--- start Selected text ---
Business Education Embracing Social Benefit
Wednesday, 18th September 2013 at 11:16 am
Can a corporate giant also be a social entrepreneur? Nadia Boyce explores how education is putting the business back into the social and the social back into the business.
Traditional notions of corporate social responsibility are recessing to make way for new philosophies of corporate engagement like shared value creation. With this shift, new business models of mutual benefit such a social enterprise.
As corporate social intelligence advances and social sector organisations embrace profit-making models, the demand for education on these models increases.
Business education is proving a capacity builder for the social sector, while models of mutual benefit are transforming the way business students embrace entrepreneurship.
The convergence of business and social principles in education is proving the way forward for many institutions in both the tertiary space and social sector.
Turning business education on its head
At its core, tertiary business education is embracing principles of social benefit at an unprecedented scale.
Ian Williamson, Chair of Leadership for Social Impact and the Director of the Asia Pacific Social Impact Leadership Centre at Melbourne Business School (MBS) says business education is moving away from the sequential model of social impact, where profits are made and put into social causes afterwards.
MBS aims to develop a body of expertise on the intersection of commercial and social issues through research and pedagogy.
Williams says the approach has been to try to embed these topics into the curriculum.
Uptake has been good, Williamson says, with three quarters of the student cohort in the Graduate Certificate in Social Impact coming from MBA degrees.
--- end Selected text ---
## Goal
Duplicate the part of the text on business education and social benefit starting at "Business Education Embracing" and ending at "into the business.". The lines that come after this text have nothing to do with it.
--- start Information provided ---
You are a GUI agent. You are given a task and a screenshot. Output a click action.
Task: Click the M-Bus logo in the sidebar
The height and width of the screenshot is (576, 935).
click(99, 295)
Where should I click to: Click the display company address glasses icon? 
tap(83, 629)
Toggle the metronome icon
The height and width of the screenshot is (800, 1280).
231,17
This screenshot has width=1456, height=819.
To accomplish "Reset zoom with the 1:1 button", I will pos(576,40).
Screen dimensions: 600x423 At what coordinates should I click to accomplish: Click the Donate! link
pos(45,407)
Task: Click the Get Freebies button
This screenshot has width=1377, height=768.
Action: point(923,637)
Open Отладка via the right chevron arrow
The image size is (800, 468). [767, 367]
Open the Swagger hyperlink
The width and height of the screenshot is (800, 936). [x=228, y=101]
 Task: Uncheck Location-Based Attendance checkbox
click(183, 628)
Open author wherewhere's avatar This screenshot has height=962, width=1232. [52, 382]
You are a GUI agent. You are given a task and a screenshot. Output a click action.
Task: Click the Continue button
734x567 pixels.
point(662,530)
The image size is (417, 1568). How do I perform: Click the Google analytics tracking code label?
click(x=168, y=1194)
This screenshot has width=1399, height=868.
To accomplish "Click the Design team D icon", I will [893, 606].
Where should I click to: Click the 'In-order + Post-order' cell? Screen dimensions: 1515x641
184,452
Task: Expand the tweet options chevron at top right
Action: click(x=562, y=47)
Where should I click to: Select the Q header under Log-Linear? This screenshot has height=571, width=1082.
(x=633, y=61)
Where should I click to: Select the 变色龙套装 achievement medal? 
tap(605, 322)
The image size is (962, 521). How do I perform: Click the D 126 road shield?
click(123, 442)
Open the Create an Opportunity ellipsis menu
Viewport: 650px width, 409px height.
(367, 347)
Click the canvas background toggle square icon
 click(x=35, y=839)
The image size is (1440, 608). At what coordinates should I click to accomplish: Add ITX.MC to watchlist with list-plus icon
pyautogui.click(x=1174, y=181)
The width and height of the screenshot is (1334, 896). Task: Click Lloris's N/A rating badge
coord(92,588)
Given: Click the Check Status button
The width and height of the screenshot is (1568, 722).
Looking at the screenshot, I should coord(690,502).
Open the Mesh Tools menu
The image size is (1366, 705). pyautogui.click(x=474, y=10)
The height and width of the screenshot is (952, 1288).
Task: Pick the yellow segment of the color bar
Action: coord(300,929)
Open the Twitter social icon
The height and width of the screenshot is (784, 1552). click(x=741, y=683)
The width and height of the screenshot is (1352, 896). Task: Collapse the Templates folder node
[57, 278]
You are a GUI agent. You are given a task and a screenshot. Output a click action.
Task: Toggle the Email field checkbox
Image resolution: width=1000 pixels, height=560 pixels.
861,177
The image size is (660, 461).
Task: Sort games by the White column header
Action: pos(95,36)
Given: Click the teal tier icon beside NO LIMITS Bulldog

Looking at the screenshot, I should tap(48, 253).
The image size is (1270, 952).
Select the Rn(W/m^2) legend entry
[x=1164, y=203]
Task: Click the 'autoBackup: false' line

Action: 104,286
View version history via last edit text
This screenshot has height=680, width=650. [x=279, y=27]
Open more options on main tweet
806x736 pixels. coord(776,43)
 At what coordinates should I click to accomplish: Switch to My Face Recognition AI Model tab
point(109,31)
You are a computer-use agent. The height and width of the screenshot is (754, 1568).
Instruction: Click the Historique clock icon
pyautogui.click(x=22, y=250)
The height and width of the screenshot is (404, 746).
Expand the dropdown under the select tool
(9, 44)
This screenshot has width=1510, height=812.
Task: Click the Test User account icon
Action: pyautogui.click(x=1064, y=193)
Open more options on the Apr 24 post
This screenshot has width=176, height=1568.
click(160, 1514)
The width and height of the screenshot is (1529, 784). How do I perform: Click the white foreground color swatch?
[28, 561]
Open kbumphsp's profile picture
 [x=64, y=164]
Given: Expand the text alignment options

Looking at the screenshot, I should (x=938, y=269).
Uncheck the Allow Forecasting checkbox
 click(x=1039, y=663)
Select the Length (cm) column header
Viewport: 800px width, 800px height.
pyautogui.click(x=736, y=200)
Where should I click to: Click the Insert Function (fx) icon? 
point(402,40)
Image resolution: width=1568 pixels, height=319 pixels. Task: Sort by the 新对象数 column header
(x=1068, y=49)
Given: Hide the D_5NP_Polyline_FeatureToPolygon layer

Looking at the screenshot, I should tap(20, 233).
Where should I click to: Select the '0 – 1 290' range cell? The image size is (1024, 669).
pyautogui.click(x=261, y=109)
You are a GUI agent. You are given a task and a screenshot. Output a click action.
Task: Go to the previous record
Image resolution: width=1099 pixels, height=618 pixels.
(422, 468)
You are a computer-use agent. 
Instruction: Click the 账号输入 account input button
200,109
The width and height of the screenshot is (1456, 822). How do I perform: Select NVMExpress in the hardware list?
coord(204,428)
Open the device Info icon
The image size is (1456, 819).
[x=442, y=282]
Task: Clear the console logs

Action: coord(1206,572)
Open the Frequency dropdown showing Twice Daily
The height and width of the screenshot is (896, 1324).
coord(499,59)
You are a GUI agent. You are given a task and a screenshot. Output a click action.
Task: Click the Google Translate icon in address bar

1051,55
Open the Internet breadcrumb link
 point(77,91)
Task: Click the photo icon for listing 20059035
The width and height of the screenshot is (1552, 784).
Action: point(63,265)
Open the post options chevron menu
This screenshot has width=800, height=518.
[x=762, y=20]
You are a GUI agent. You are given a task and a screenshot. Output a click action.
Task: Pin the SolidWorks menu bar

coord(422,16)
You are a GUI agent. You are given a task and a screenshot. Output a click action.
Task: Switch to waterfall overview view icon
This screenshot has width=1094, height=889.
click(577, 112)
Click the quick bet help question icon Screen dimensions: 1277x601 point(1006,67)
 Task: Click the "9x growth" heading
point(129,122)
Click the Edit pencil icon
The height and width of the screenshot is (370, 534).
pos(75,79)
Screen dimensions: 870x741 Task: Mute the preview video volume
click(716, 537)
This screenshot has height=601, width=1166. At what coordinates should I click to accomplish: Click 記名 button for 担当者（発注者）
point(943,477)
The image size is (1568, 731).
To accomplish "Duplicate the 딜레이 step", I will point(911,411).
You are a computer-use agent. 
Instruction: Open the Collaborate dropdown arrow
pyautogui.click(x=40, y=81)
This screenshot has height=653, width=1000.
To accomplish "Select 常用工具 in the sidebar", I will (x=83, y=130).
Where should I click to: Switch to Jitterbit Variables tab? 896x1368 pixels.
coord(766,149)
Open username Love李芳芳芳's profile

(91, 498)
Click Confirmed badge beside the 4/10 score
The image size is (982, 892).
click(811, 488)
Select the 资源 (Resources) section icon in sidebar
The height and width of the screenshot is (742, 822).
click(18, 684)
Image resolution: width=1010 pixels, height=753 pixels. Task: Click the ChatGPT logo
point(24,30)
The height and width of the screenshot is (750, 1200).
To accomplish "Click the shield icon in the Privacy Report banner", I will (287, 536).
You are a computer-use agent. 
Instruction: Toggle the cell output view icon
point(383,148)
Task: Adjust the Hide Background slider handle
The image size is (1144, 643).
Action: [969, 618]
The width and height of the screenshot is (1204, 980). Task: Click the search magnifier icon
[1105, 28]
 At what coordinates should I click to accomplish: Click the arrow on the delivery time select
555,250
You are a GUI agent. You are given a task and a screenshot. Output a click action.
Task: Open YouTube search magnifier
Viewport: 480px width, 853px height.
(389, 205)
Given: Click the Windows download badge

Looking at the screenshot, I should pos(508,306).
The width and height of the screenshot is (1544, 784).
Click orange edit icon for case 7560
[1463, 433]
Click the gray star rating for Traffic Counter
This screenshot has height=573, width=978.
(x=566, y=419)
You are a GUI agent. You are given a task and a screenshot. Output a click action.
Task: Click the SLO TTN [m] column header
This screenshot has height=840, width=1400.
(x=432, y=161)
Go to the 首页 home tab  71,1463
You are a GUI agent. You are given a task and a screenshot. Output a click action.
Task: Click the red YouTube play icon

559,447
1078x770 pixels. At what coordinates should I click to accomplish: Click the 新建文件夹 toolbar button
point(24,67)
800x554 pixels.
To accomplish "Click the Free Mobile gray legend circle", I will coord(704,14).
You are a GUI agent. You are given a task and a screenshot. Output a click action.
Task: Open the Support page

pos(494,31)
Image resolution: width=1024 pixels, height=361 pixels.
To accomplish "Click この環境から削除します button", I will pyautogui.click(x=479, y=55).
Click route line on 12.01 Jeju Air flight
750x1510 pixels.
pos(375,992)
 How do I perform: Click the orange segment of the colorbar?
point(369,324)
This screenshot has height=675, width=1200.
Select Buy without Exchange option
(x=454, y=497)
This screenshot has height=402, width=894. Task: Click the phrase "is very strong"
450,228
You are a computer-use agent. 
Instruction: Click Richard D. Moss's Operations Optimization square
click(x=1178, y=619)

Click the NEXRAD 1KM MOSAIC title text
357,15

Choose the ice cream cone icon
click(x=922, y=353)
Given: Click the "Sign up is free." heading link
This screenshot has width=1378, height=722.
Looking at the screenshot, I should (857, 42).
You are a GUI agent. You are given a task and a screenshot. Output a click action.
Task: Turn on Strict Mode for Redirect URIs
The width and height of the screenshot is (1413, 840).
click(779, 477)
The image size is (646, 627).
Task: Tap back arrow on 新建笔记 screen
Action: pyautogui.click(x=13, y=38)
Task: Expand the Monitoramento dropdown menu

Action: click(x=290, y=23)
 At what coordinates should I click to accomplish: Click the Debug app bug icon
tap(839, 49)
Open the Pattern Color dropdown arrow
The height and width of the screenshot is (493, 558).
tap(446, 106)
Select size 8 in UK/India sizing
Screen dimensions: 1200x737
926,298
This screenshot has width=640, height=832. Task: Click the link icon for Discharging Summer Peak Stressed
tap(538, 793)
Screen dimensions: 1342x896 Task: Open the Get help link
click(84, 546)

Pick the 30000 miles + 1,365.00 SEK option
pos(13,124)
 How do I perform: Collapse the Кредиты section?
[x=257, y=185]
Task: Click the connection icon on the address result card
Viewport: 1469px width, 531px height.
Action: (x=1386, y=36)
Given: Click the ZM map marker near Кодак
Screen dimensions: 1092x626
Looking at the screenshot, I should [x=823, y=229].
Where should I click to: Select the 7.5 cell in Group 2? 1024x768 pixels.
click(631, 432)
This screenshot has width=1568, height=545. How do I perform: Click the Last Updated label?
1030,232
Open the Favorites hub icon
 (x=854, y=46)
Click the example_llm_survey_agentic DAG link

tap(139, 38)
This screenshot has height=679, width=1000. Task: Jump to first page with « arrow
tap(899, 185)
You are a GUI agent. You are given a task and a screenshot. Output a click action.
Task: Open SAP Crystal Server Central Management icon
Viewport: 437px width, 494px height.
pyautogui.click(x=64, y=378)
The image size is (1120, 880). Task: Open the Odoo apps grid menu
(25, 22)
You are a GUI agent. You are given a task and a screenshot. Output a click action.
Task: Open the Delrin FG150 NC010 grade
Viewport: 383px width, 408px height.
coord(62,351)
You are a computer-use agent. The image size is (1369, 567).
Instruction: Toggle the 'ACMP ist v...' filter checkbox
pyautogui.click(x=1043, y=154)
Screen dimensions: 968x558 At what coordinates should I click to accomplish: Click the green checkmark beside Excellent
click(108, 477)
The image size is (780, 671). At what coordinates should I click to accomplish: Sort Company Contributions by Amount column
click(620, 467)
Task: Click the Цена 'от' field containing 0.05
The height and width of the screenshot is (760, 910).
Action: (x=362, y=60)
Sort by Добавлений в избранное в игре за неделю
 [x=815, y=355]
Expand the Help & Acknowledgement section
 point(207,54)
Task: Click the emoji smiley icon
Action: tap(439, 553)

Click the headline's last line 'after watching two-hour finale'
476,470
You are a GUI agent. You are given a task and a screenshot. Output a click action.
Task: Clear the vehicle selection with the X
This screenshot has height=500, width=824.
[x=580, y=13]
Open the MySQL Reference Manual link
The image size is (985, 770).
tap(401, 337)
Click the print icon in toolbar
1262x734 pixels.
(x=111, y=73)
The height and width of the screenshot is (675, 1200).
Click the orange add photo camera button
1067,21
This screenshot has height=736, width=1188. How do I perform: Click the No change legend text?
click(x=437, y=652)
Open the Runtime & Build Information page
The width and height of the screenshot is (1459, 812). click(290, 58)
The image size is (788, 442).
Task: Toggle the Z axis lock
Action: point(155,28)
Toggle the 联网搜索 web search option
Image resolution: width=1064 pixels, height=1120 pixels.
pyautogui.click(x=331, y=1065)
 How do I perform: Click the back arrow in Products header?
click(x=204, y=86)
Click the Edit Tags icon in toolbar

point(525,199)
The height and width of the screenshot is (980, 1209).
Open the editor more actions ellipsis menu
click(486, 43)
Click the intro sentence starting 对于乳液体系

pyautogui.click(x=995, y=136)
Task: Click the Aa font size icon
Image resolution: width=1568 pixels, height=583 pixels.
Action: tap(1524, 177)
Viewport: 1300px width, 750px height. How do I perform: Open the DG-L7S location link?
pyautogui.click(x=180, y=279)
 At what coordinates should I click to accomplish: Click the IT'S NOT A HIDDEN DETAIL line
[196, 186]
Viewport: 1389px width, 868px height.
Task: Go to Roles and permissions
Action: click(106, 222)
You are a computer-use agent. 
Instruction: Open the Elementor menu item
--- end Information provided ---
## Written response
Business Education Embracing Social Benefit
Wednesday, 18th September 2013 at 11:16 am
Can a corporate giant also be a social entrepreneur? Nadia Boyce explores how education is putting the business back into the social and the social back into the business.